## Required work
Your answer must be exactly the lines from the one containing "Instruction: Open the" through the end of the material, both ends included, without pictures.

## Given records
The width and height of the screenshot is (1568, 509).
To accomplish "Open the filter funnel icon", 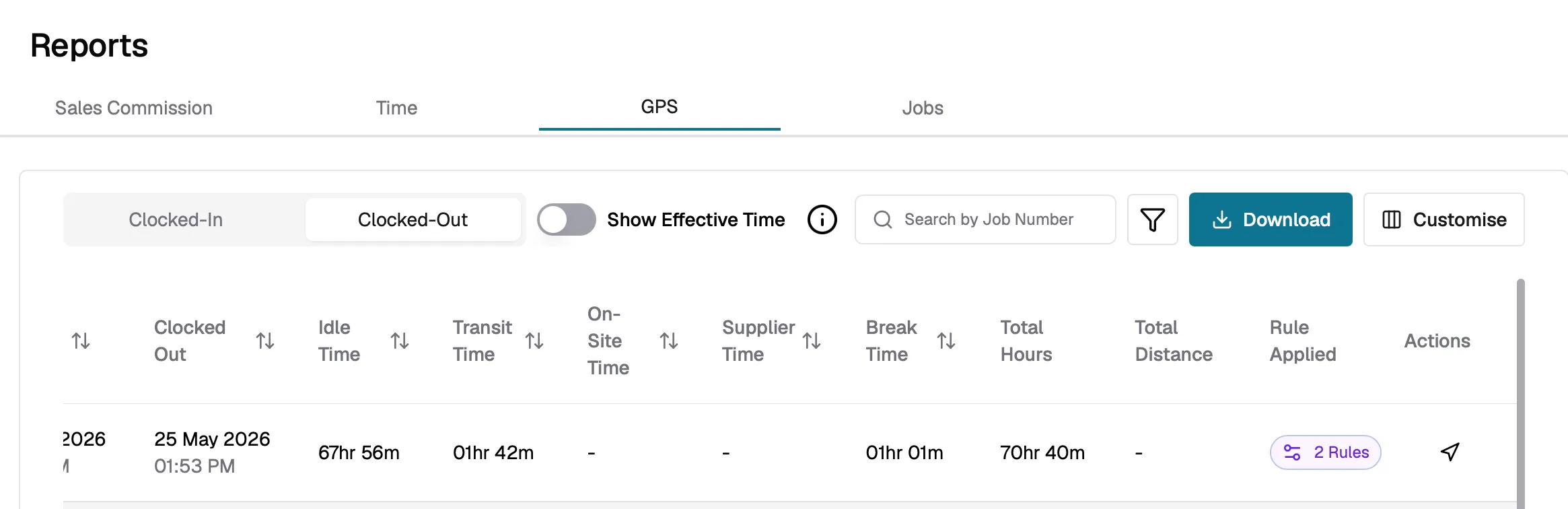I will [x=1152, y=219].
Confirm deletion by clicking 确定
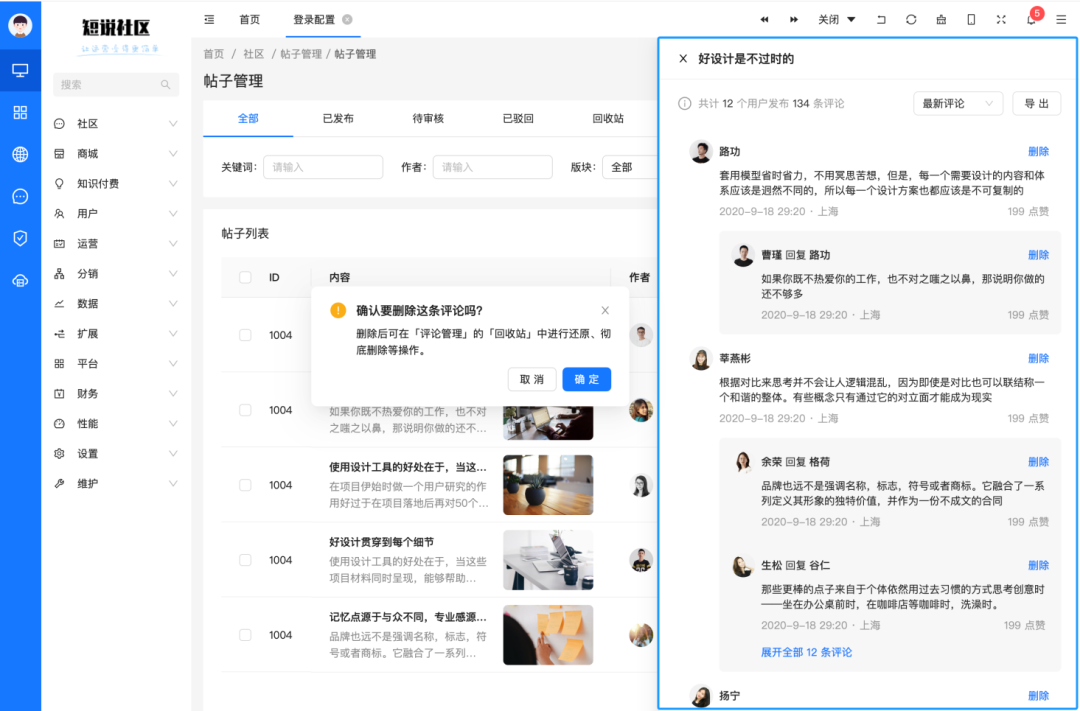 (586, 379)
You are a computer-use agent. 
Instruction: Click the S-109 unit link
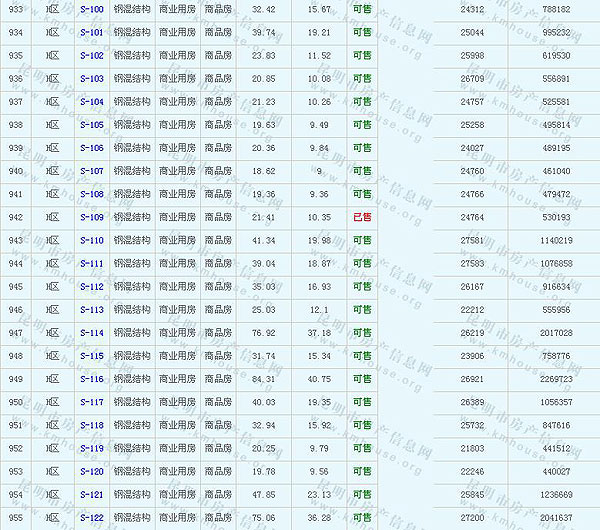coord(91,217)
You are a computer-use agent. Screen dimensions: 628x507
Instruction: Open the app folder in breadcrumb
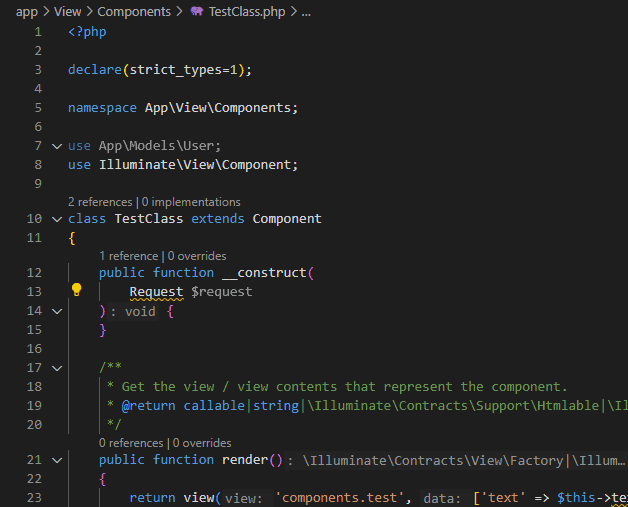point(27,12)
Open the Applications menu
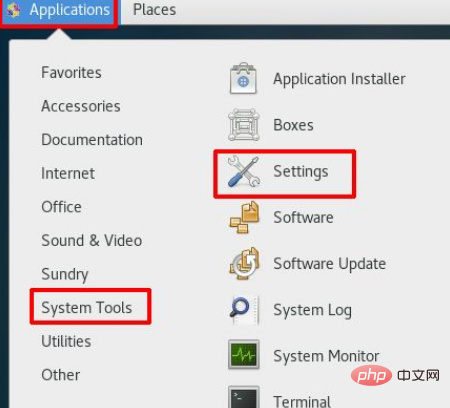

## Expected answer
Instruction: Open the app folder in breadcrumb
point(27,12)
Open the Applications menu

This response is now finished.